Parameters specific to MultiResMemPatchExtractorPool:

class dplabtoolshiddenclass_79f0bcd5f924471bbea79a3c2c888d64
Parameters:
  • levels_or_mpps (list of level_or_mpp values) – Int or Float numbers representing WSI levels or MPP values for multi resolution patches.

  • global_counter (int, default=1) – Initial counter value for enumerating patch set directories (set1, set2, set3, …) for an entire collection of WSIs. Setting this value to None will cause the patch set counter to be reset for each WSI (wsi1_set1, wsi1_set2, … wsi2_set1, wsi2_set2, …).

Parameters common to disk patch extraction pool classes

class dplabtoolshiddenclass_b0634b2a8d824928be1495afc4933eb0
Parameters:
  • output_dir (str) – Directory name or path for saving the extracted patches.

  • image_type (str) – Image type of the saved files (PNG, JPG, etc.).

  • filename_comment (str, optional) – Comment to be added to the saved file names.

  • filename_separator (str, default="_") – Separator used in the saved file names.

  • create_subdirs (bool, default=False) – Whether to create label specific subdirectories inside output_dir or not.

Parameters common to all patch extraction pool classes

class dplabtoolshiddenclass_31556b57ce6249fbbfe0c27d6792316e
Parameters:
  • patches_pool (object) – Object representing one of the patch location pool classes.

  • proc_num_workers (int) – Number of processes in the pool. This value corresponds directly to the number of WSIs to be processed simultaneously.

  • thread_num_workers (int) – Number of threads per one worker process. This value indicates how many threads will be used to extract patches from a single WSI.

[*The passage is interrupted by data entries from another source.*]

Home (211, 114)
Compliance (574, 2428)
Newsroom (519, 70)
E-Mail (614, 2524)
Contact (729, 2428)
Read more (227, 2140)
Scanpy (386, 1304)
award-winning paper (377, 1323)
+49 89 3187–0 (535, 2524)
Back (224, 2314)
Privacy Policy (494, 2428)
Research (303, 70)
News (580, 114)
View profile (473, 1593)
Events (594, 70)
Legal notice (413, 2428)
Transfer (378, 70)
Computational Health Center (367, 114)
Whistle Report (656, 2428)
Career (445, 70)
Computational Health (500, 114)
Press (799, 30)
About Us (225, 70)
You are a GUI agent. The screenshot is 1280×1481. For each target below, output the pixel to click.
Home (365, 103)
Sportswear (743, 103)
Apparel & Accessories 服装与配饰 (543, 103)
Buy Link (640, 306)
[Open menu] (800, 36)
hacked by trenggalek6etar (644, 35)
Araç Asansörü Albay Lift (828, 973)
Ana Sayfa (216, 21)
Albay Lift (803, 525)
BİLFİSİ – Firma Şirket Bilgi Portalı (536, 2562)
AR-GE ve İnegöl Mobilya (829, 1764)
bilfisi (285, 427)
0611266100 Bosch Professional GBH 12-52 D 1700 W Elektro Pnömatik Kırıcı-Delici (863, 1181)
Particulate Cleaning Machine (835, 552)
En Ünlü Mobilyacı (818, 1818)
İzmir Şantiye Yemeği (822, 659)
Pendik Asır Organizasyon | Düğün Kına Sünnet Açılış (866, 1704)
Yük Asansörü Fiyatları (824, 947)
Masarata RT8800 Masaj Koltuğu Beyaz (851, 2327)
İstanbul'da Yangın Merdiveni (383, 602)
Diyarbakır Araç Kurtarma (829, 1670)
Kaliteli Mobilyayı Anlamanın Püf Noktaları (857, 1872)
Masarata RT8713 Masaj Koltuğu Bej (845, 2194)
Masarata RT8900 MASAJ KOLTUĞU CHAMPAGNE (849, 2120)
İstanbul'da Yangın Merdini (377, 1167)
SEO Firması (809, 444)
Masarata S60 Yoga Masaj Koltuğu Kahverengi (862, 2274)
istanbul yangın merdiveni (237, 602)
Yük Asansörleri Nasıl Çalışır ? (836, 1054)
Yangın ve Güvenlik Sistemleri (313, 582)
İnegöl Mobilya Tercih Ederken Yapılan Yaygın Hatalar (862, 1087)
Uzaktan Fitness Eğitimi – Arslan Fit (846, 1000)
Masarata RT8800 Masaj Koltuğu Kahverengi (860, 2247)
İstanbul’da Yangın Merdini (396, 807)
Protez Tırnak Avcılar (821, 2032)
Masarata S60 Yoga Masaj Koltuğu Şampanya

  • proc_mp_chunksize (int, default=1) – Data chunk size used in process parallelization processing.

  • thread_mp_chunksize (int, default=1) – Data chunk size used in thread parallelization processing.

  • resampling_mode (str, optional) – One of two supported down/up-sampling methods: wsi or tile

  • included_labels (list of str, optional) – Polygon labels included in patch extraction, all other labels will be ignored.

  • excluded_labels (list of str, optional) – Polygon labels excluded from patch extraction.